### Extracted text
You walk through the crowd at the opening ceremony for the new National Museum of African American History and Culture on Saturday in Washington, D.C., and realize it’s not that everybody who’s anybody is there, but everybody who’s anybody is black. I’m talking about everybody from the security guards to the president. From National Security Advisor and former U.N. Ambassador Susan Rice to comedian Dave Chappelle.
And there comes a moment when you feel an ad hoc, temporal shift in the national order of things. U.S. Rep. John Lewis of Georgia speaks rhythmically of how our souls got over, and it hits you that if there’s anything blacker than this new spot in America, it’s got be Jesus himself.
The pastor of New York’s Abyssinian Baptist Church, Calvin O. Butts III, calls us beloved. Patti LaBelle channels Sam Cooke to sing, “It’s been a long time comin,’ and Oprah Winfrey and Will Smith read passages from Zora Neale Hurston and Albert Murray.
“My dear sister, you know the great thing about us as African-Americans is that we’ve always had space,” said Sonia Sanchez, poet, author and essayist and a pioneering figure of the Black Arts Movement as she’s waiting in line for the ceremony. “But here, in this place called D.C., there’s a larger space being made now. And if you listen carefully and go through you will hear the voices of our ancestors.” The museum represents an invitation to a national understanding that says “We’re here. We’ve been here for a long time. We’re not going anyplace, we’re not leaving any place,” Sanchez said. And “this is our space, but out of this space we move out all over the world.”

WASHINGTON, DC – SEPTEMBER 24: Andre Holland, Lupita Nyong’o, David Oyelowo, Ava Duvernay and Gugu Mbatha-Raw attends the opening of the National Museum of African American History and Culture on September 24, 2016 in Washington, DC.
Monica Morgan/WireImage
Walk through the museum and everywhere you look, you expect to run into people you know. It’s the familiarity of culture coupled with the intimacy of skin. Before long you see groups in identical T-shirts. There’s yellow for the NAACP chapter, red for the high schoolers from UConn Scholars, and blue for the Taylor Family Reunion (got to have a family reunion in the African American museum). At any moment you expect to see folks posted up on the lawn grilling, or to see somebody throwing a white party. (Is it still a white party if it’s not on a boat? Such are the contemplations of black space.)
It feels as if the ground underneath the museum has been re-magnetized. Like the poles of America are switched and artifacts from the chairman of the Joint Chiefs of Staff belong alongside those from the Godfather of Soul. And it reminds you of Chief Justice John Roberts telling the crowd the Supreme Court failed when it ruled in the 1857 case of Dred Scott that a black man “had no rights which a white man was bound to respect.”
Chief Justice Roger B. Taney delivered the majority opinion in that case and white folks put a statue to that freak on the grounds of the Maryland State House. Yet this new spot has Harriet Tubman’s shawl, James Baldwin’s passport and loops DeRay Mckesson from Black Lives Matter on a video monitor.
U.S. Park Police officer William Honeycutt said his agency is responsible for all the other monuments that “our people built.” But, he said, “I feel amazing about this museum. That we have someplace dedicated to us and our history.”

### Listed records
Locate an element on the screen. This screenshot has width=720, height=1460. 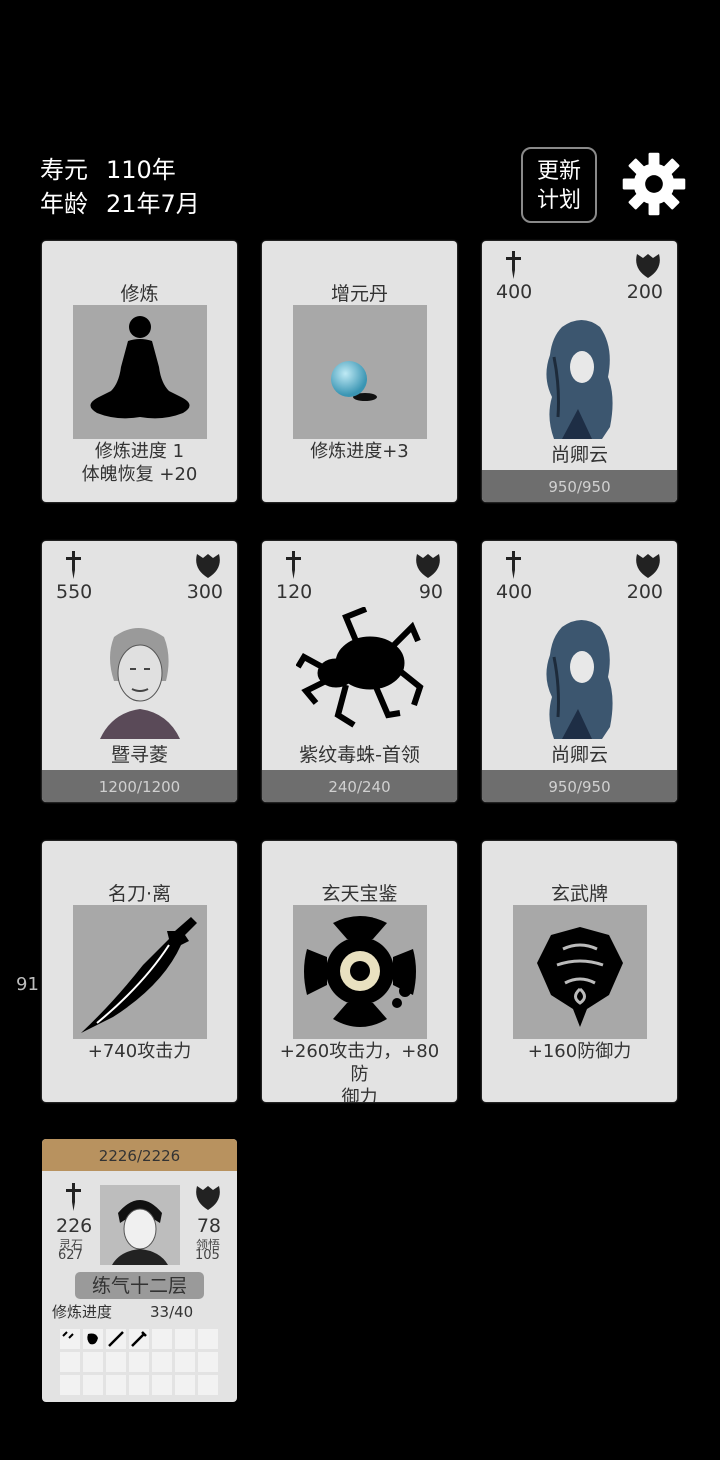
...
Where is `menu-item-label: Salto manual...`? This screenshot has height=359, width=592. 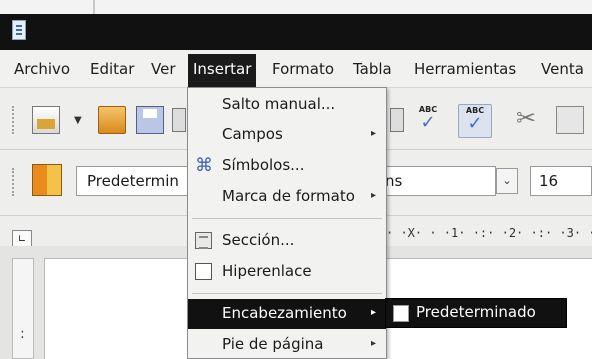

### Goal of the exercise
Extend the article on the opening of the National Museum of African American History and Culture, picking up after the quote from U.S. Park Police officer William Honeycutt.

### Result below
This is a zone without translation. There’s no code-switching here. Get in where you fit in. Catch up. Stretch your imagination, and your humanity, or not, as the spirit leads you.
We done braided our hair, don’t mind if you stare.
In the 1980s, I wore shirts that read: “It’s a Black Thing, You Wouldn’t Understand,” or “Black to the Future,” and felt subversive. But the new museum showcases a way of walking through the world that recognizes African-American duality, and honors the multiple planes of black thought. (Like if my 14-year-old son takes off running down the street at top speed, we know the police will swear he’s a “bad dude,” but his sister will see the ice cream truck in the distance and speak of his love for chocolate eclairs.) Critics may charge that the space feels dense. I say it’s crowded, like my gra’momma house. Walking through the museum feels like the poem Ego Tripping (there may be a reason why) where Nikki Giovanni wrote: I cannot be comprehended, except by my permission.
Past the slave cabin, in the underground exhibitions, Marian Wright Edelman, founder of the Children’s Defense Fund, talks about how she’ll need to return to the museum to meditate. To teach children the truth and come to terms with what she calls our nation’s profound birth defects, “because we have to control our narrative and our future.”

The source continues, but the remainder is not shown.